Paulo Coelho
Llevo un extraño uniforme, lleno de cremalleras y elaborado con un tejido muy grueso. Llevo guantes, para no herirme en las manos. Cargo con una especie de lanza, casi tan alta como yo, que en un extremo termina, por un lado, en un tridente, y por el otro, en una afilada punta. Y ante mis ojos aquello que, de un momento a otro, va a ser objeto de mi ataque: mi jardín.
Comienzo a arrancar la mala hierba que se ha mezclado con el césped. Me pregunto: ¿está bien lo que hago? Aquello que llamo “mala hierba” no es sino un intento de supervivencia por parte de una especie que la naturaleza tardó millones de años en crear y hacer evolucionar. La flor necesitó incontables insectos para ser fertilizada, hasta que se transformó en semilla y el viento la esparció por todos los campos.
Pero todo este esfuerzo de supervivencia tropieza ahora con la punta de una lanza, que la arranca de la tierra sin piedad.
¿Por qué lo hago? ¿Alguien creó este jardín? No sé quién fue, porque cuando compré la casa ya estaba aquí, en armonía con las montañas y con los árboles de su alrededor. Pero el creador debió de hacer su trabajo concienzudamente, plantar las semillas con gran esmero y planificación y cuidar del jardín a lo largo de innumerables estacones.
Cuando me entregó el viejo molino, donde paso algunos meses al año, el césped estaba impecable. Ahora me tocó a mí dar continuidad a su trabajo, pero no dejo de pensar en una cuestión filosófica: ¿debo respetar el trabajo del creador o debo aceptar el instinto de supervivencia que la naturaleza dio a esta planta, hoy llamada “mala hierba”?
Continúo arrancando las plantas indeseables y colocándolas en una pila que pronto arderá en llamas. Tal vez esté dando demasiadas vueltas a temas que no tienen nada que ver con la reflexión, sino con la acción. Sin embargo, cada gesto del ser humano es sagrado y está lleno de consecuencias, lo que me obliga a pensar más sobre lo que estoy haciendo.
Por un lado, esas plantas tienen derecho a crecer y extenderse por donde les plazca.
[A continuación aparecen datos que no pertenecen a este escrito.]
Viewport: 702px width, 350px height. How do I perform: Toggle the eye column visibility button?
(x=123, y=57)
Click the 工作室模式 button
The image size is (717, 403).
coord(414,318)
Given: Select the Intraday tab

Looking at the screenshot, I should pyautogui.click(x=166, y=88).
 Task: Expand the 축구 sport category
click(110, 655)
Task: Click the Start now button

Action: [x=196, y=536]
Por otro lado, si no las destruyo ahora, terminarán ahogando el césped. En el Nuevo Testamento, Jesús dice que hay que arrancar la cizaña para que no se mezcle con el trigo.
Dejo a un lado el arma, también conocida como azada. Cada golpe significa el final de una vida, la inexistencia de una flor que se habría abierto en la primavera; la arrogancia del ser humano que quiere moldear el paisaje a su alrededor. Necesito reflexionar más, porque en este momento estoy ejerciendo un poder de vida y de muerte. El césped parece decir: “Protégeme, esta hierba me va a destruir”. La hierba también habla conmigo: “Vine de muy lejos para llegar a tu jardín; ¿por qué quieres acabar conmigo?”.
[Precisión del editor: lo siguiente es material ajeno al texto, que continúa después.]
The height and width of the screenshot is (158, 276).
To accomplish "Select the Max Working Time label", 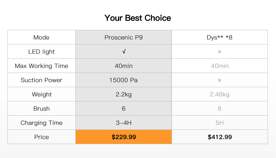I will click(x=42, y=66).
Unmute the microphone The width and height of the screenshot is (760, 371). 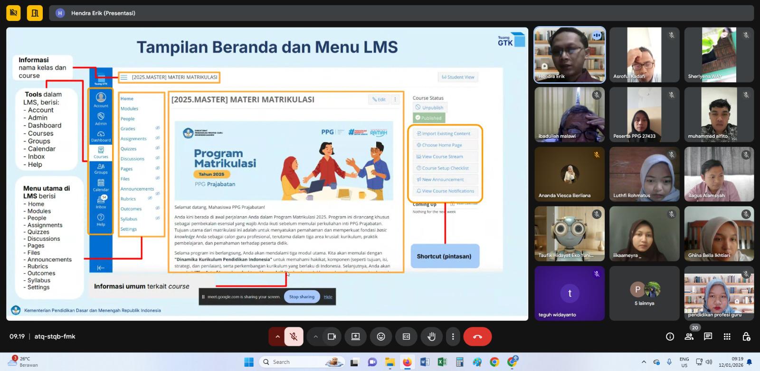point(294,337)
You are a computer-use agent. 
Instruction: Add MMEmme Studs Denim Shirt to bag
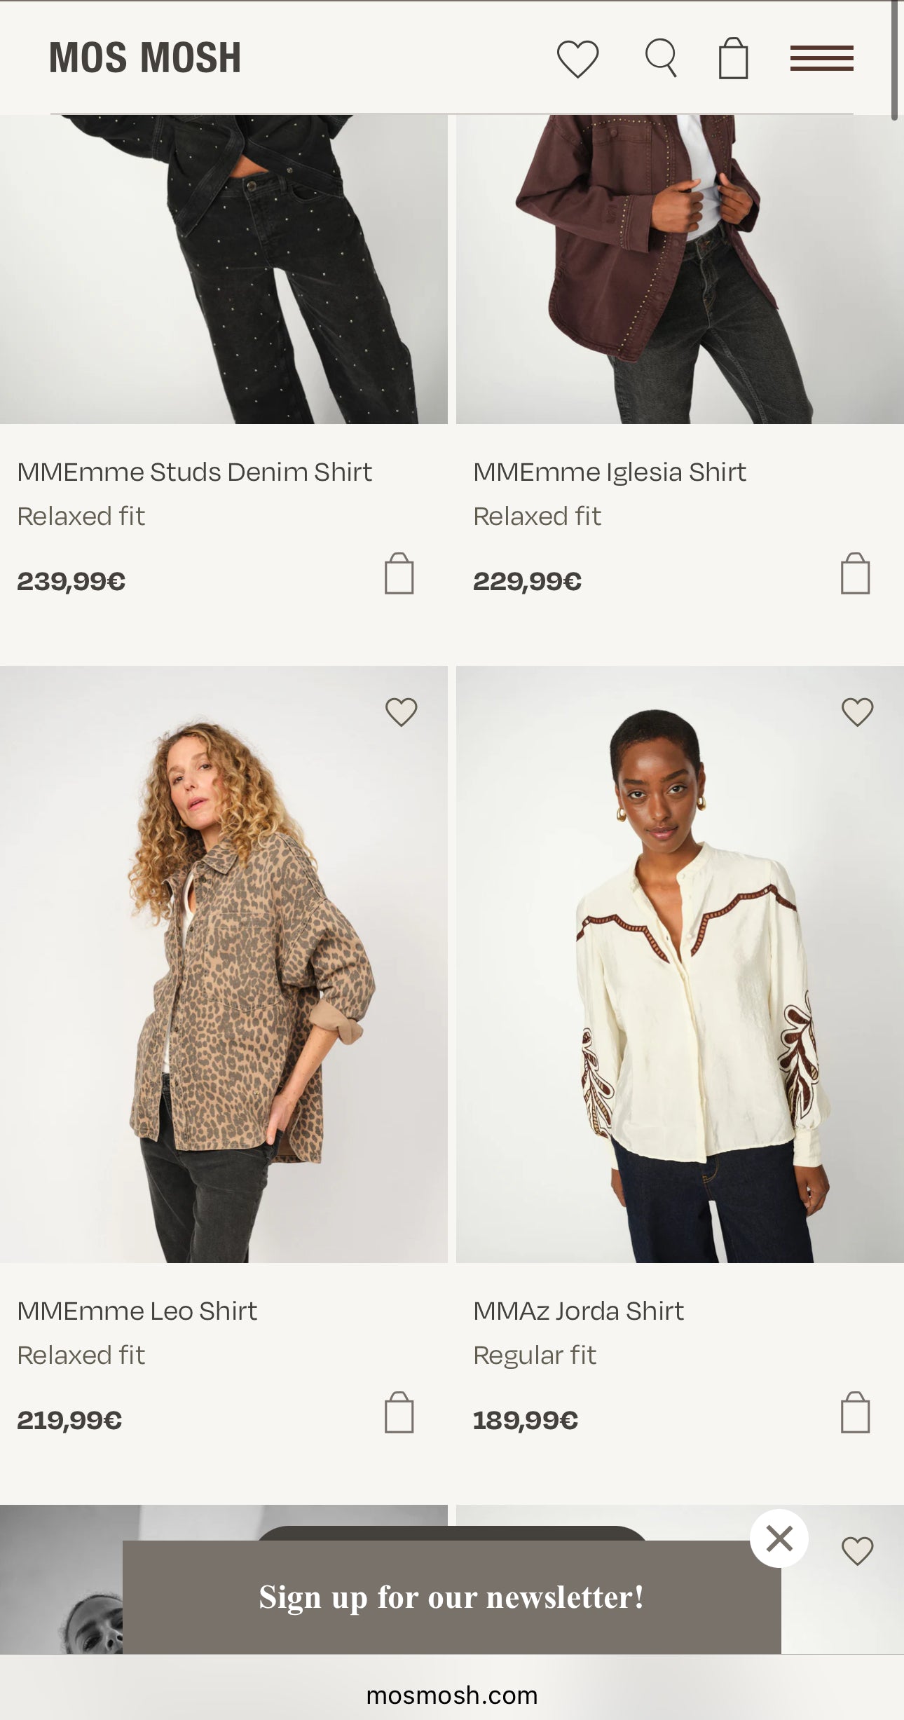[x=399, y=574]
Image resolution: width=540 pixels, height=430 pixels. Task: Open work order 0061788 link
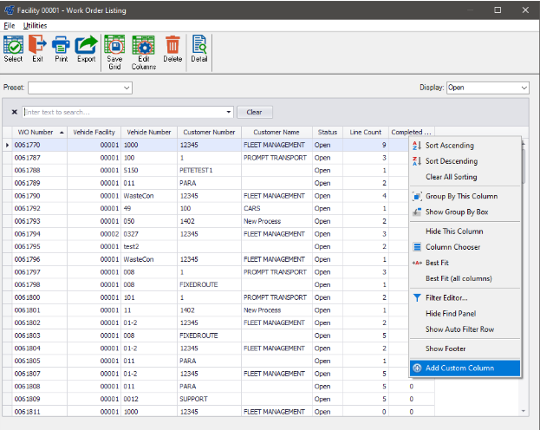click(x=27, y=171)
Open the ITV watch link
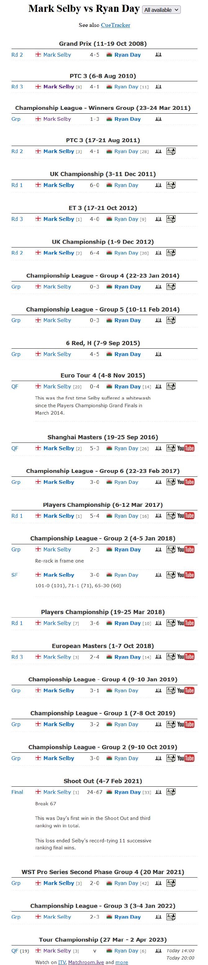This screenshot has width=208, height=965. [x=62, y=962]
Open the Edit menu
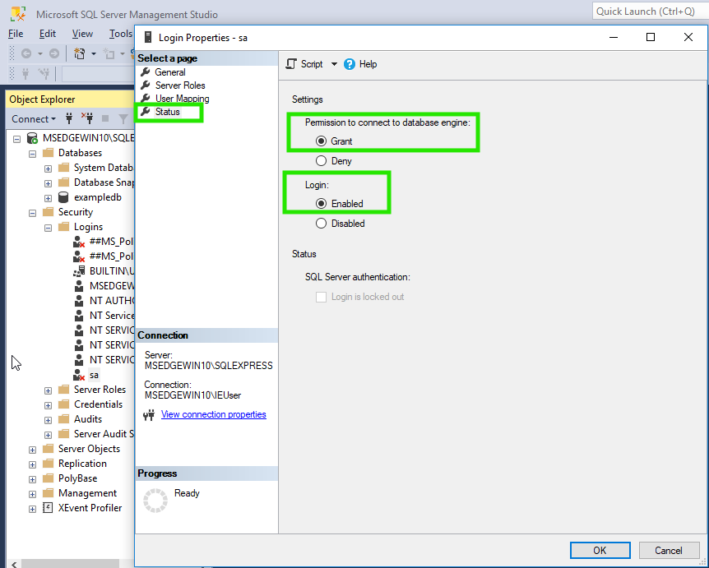Screen dimensions: 709x568 (x=47, y=34)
Al final, el texto indio Bhagavad Gita viene en mi ayuda. Recuerdo la respuesta de Krishna al guerrero Arjuna cuando este, desalentado antes de una batalla decisiva, tira sus armas al suelo y dice que no es justo participar en un combate que terminará matando a su hermano. Krishna responde más o menos lo siguiente: “¿Piensas que puedes matar a alguien? Tu mano es Mi mano, y todo lo que haces ya estaba escrito así. Nadie mata, y nadie muere”.
Animado por este súbito recuerdo, empuño de nuevo la lanza, ataco a las hierbas que no fueron invitadas a crecer en mi jardín y me quedo con la única lección de esta mañana: cuando algo indeseable crece en mi alma, pido a Dios que me dé el mismo valor para arrancarlo sin piedad.